Déclin des systèmes de pâturage lié au changement climatique d’ici à 2100
En février 2026, la revue PNAS a publié un article sur les effets du changement climatique sur les pâturages. Cette activité agricole, qui consiste à élever des animaux sur des espaces naturels, principalement des prairies, recouvre un tiers de la surface terrestre et assure la subsistance de centaines de millions de personnes. Les auteurs définissent un « espace climatique sûr » comme celui où les conditions permettent aux systèmes pastoraux de persister (ex. températures comprises entre -3 et +29 °C). Ils comparent l’étendue de cet espace aujourd’hui à celui estimé en 2100, sous différentes conditions climatiques clés (températures, précipitations, humidité, vitesse du vent, etc.).

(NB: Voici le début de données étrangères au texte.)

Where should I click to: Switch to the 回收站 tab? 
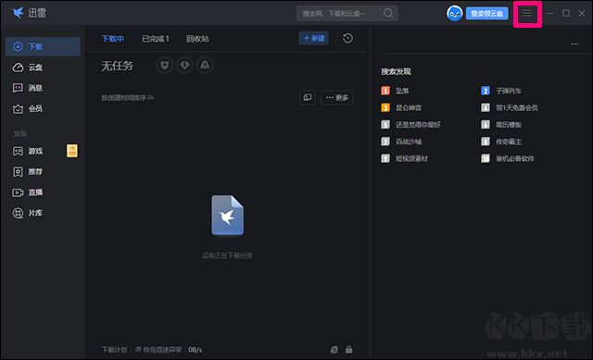pyautogui.click(x=197, y=39)
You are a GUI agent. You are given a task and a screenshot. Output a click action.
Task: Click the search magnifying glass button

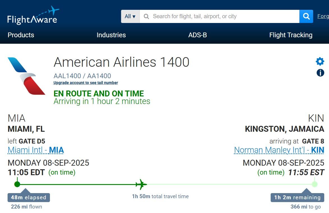coord(306,16)
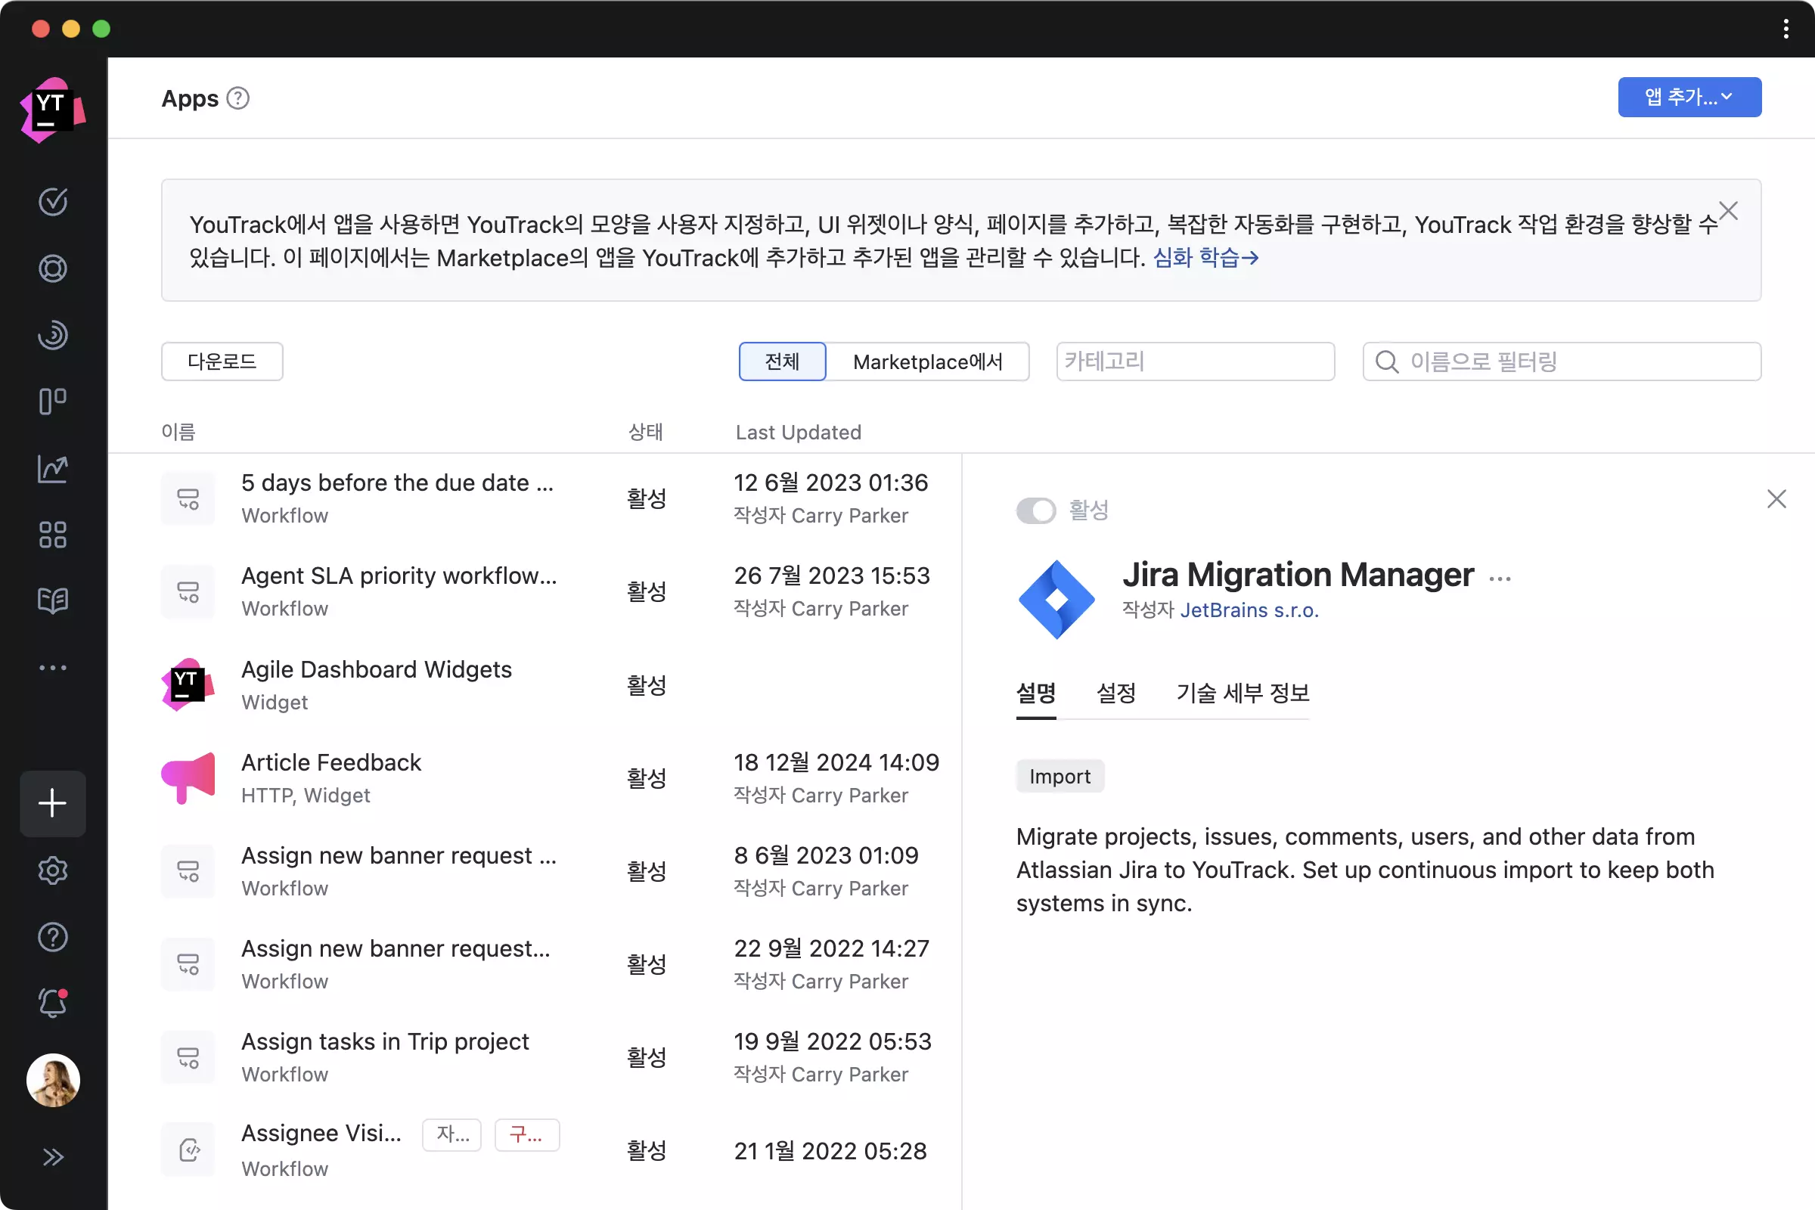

D’après les résultats, le changement climatique devrait réduire fortement les espaces où le pâturage pourra se maintenir ou se développer, quel que soit le scénario climatique considéré. D’ici à 2100, les surfaces propices au pâturage diminueraient de 36 % à 50 %. Plus précisément, 59 % à 66 % des zones actuellement adaptées au pâturage ne le seraient plus en 2100, tandis que 16 à 23 % de nouveaux espaces émergeraient.
L’Europe serait particulièrement touchée, avec une réduction des zones propices à cette activité qui pourrait atteindre 95 % des terres aujourd’hui favorables. À l’inverse, les zones adaptées s’étendraient en Asie (figure). Le changement climatique entraînerait ainsi un déplacement géographique à grande échelle de ces espaces. Sur le continent africain, les modes d’adaptation traditionnels, tels que les changements d’espèces ou la migration, ne suffiraient plus à maintenir le pâturage.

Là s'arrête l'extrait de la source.